ARC-ADR-022 — Event Bus Bridges: HTTP ↔ NATS + CloudEvents¶
| Field | Value |
|---|---|
| ID | ARC-ADR-022 |
| Status | Proposed |
| Date | 2026-05-26 |
| Deciders | Hub owner (HITL — placement is the open call) |
| Supersedes | — |
| Superseded by | — |
| Tags | event-bus, pub-sub, webhooks, nats, jetstream, cloudevents, bridges, image-standard, security |
Context¶
The fleet just picked NATS JetStream + CloudEvents v1.0 as the durable cross-spoke pub/sub
transport in middle-core's local ARC-ADR-001 (PR #73; impl issue middle-core #74). A live broker
is up locally (nats:2.10-alpine -js, localhost:4222 client, :8222 monitor; /healthz ok) — see
the hub heartbeat extension that surfaces broker reachability per cycle.
NATS does not speak HTTP webhooks natively. The fleet needs bridges in both directions so HTTP-only event sources/sinks meet the bus:
- Inbound (HTTP webhook → NATS) — verify signature → wrap as CloudEvent → publish to a subject.
- Outbound (NATS → HTTP webhook) — durable JetStream push-consumer →
POSTeach message to a configured URL → retry on non-2xx → DLQ on max-deliver.
Primary near-term sources/sinks: GitHub (PR/issue/comment/workflow_run) and Slack (notify on merges/dispatches). Future: Stripe, Linear, Postman monitor callbacks.

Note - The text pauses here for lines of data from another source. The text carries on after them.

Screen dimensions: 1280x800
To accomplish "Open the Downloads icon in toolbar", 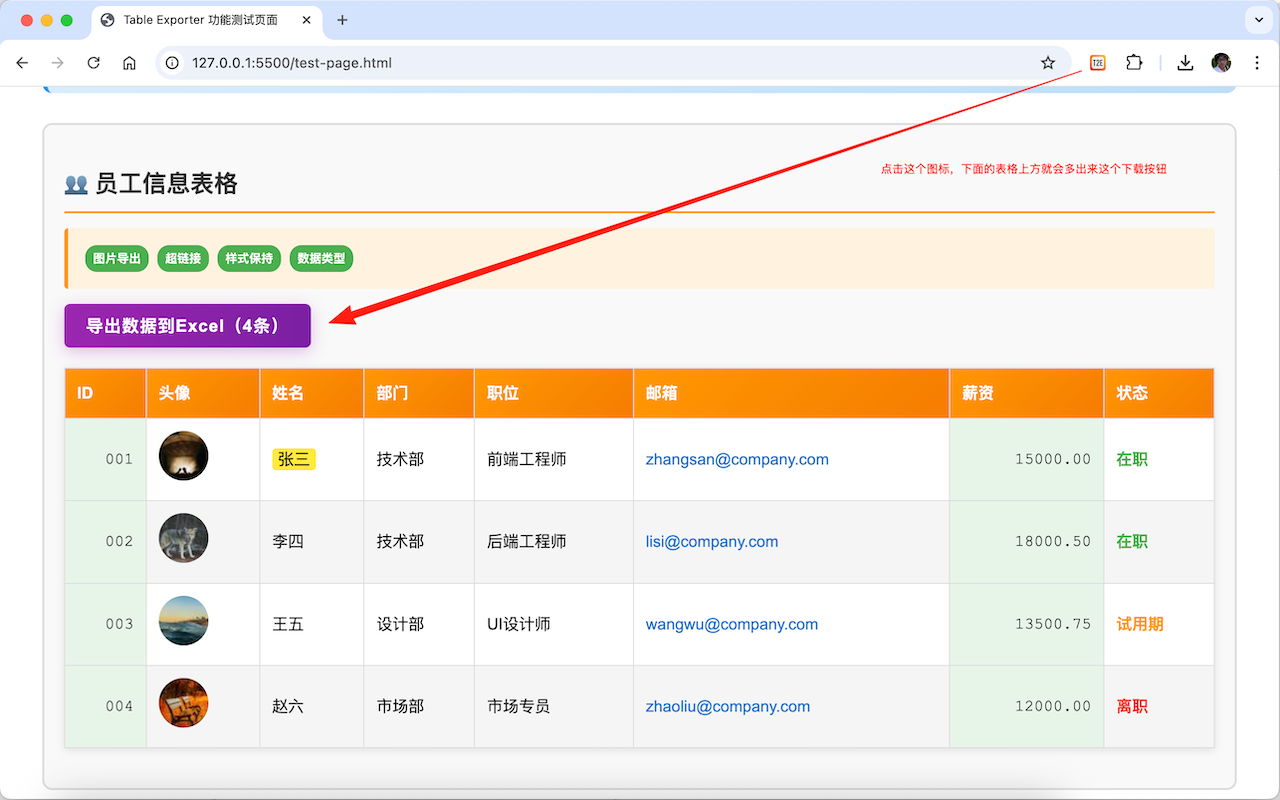I will [1185, 63].
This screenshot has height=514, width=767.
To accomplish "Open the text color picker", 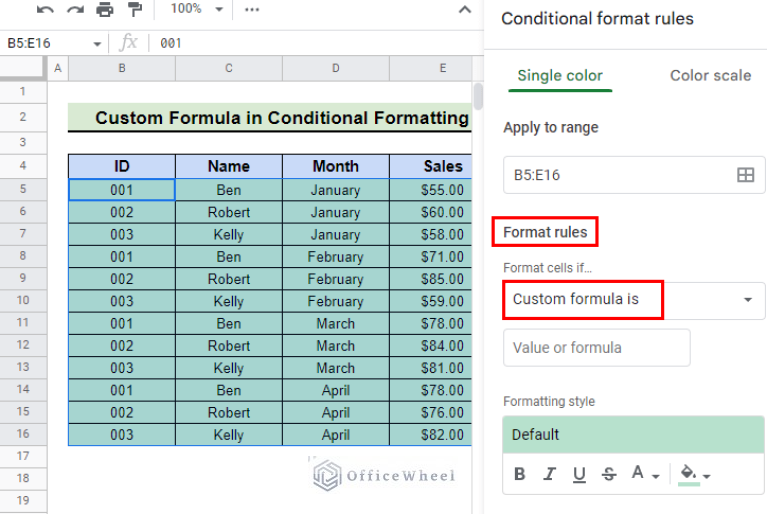I will [x=643, y=474].
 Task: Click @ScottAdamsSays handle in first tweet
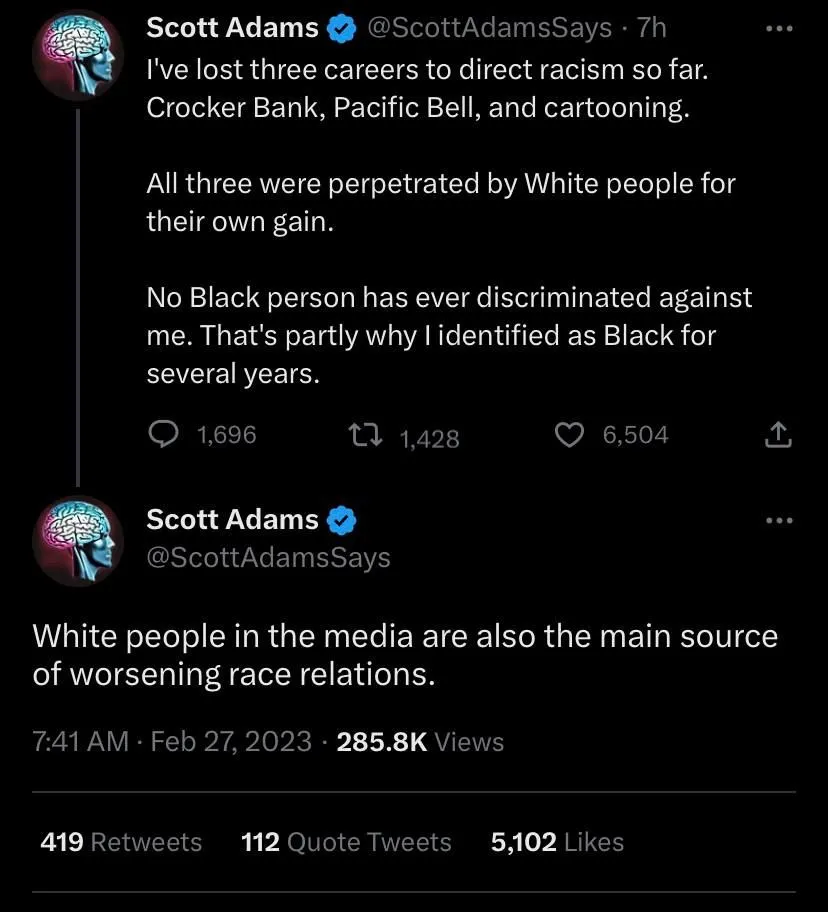[x=490, y=28]
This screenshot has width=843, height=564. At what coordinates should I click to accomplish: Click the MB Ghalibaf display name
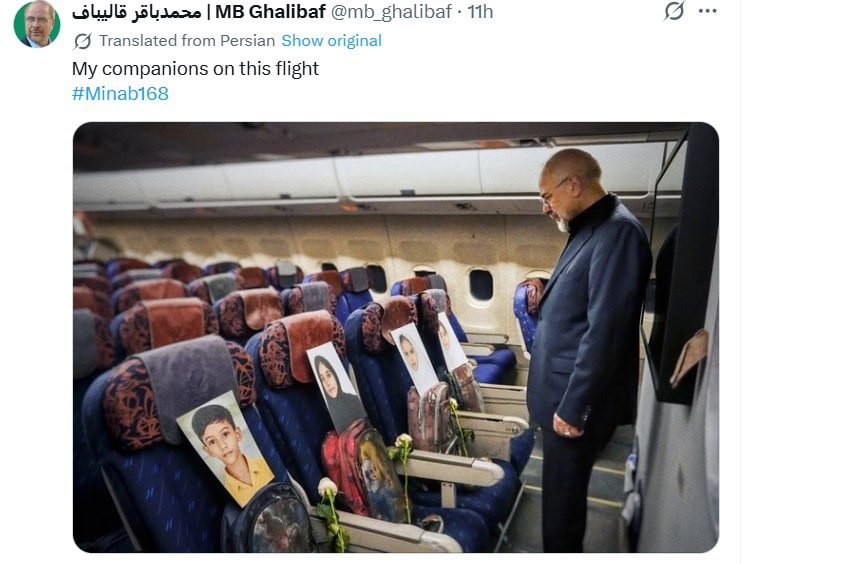270,11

Naming note — ADR-namespace collision: middle-core's
ARC-ADR-001(pub/sub broker) is a different sequence from the hub'sARC-ADR-001(HITL pattern). Both share theARC-ADRprefix. Worth a small follow-up rename (e.g.MC-ADR-001) or a hub-side ADR formally adopting the broker choice. Out of scope here; this ADR builds on the choice as given.
Decision Drivers¶
| # | Driver |
|---|---|
| D1 | Minimal infra — no managed-service dependency unless it pays for itself; no K8s required for v1. |
| D2 | CloudEvents v1.0 envelope end-to-end — same payload travels NATS or HTTP. |
| D3 | Zero public-endpoint surface where possible — webhooks need a URL; avoid one if a source already runs inside our infra (e.g. GitHub Actions). |
| D4 | Security by default — HMAC verification, replay protection, secrets in Key Vault, no plain env keys. |
| D5 | Conforms to the Image Standard — image.json + setup + external doctor + contract registry entry. |
| D6 | Owned and small — bridges are well-understood ~50-line components; keep them ours unless complexity forces a managed gateway. |
Considered Options (bridge architecture)¶
- Roll our own — Python FastAPI +
nats-py—~50LOC per direction; HMAC verify, CloudEvents wrap, JS push-consumer + retry/DLQ. Full control, fits the fleet's Python stack, contract-first via OpenAPI. - Managed webhook gateway — Hookdeck / Webhook Relay / Svix. Free retries/observability + ngrok-style tunneling, but $$, vendor lock, secret-sharing.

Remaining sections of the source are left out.